Как полагается, газеты сильно преувеличивали и извратили то, что произошло в «Свободном рабочем». В вечерних выпусках питтсбургского «Ньюса» появились экстренные телеграммы о свидании рабочих с представителем трестов. Писали о том, что изголодавшиеся, рассвирепевшие стачечники чуть не убили уполномоченного, который не хотел пойти на уступки. Упоминали о ряде выстрелов, которыми члены Стачечного комитета обменялись с подоспевшими полицейскими, о том, что один из членов комитета был убит товарищами за предательство и похоронен под полом «Свободного рабочего». Одним словом, целая страница неправдоподобной чепухи, набранной крупным шрифтом! И это вранье распространяли миллионы газетных экземпляров и тысячи говорящих машин выкрикивали его на всех перекрестках!
Мистер Гарвей, член правления Центрального треста, с бешенством скомкал газетный лист и запустил его в угол кабинета мимо лица неподвижного, подобострастного лакея.

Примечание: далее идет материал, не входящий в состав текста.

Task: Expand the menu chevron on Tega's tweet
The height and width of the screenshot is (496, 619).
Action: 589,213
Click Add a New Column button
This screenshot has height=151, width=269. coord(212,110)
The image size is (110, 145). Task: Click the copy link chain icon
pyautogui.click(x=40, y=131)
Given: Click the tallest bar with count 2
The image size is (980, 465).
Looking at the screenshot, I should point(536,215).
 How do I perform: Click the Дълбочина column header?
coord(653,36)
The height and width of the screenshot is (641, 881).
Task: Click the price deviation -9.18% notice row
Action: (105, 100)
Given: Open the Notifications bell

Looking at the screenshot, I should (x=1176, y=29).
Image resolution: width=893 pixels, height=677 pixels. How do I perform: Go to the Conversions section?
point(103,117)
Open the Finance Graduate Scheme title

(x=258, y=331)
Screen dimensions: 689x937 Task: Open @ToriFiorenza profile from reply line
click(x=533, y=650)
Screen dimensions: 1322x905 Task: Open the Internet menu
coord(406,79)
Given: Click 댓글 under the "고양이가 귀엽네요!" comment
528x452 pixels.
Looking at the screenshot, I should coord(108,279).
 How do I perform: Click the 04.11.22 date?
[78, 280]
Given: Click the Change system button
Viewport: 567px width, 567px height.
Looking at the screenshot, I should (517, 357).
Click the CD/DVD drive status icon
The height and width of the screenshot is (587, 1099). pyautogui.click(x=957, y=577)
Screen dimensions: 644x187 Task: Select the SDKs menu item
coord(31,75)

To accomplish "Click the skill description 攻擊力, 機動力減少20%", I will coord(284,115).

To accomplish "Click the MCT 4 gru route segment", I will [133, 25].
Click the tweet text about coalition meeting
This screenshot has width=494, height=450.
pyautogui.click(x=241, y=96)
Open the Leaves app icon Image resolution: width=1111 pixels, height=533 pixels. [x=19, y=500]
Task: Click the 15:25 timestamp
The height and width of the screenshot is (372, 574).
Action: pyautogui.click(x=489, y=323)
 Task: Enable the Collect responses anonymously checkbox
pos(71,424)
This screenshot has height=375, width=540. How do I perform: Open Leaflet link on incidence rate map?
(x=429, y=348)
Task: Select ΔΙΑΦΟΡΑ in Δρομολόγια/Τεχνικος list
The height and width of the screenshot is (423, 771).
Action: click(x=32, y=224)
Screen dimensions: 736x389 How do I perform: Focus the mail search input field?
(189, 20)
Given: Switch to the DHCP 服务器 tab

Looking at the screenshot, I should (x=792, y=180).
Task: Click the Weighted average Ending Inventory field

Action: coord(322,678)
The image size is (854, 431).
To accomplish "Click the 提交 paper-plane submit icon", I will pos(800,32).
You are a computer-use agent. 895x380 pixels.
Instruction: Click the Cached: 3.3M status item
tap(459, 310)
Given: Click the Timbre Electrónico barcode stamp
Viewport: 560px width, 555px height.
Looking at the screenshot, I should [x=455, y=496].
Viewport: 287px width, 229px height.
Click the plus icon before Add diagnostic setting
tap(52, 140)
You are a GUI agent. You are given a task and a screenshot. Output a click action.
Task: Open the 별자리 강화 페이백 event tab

Член правления, мистер Гарвей, был не в духе. И было из-за чего. Уже не говоря о том, что целый день его толстая, откормленная фигурка мелькала по улицам в блестящем авто, взлетала на сороковые этажи контор и банков, подведомственных тресту, сидела у приемников радиографов, передавая распоряжения во все концы Соединенных Штатов. Но сидеть в Питтсбурге, всего за 200 верст от этого проклятого Тауншира, и не знать, что в нем делается!!!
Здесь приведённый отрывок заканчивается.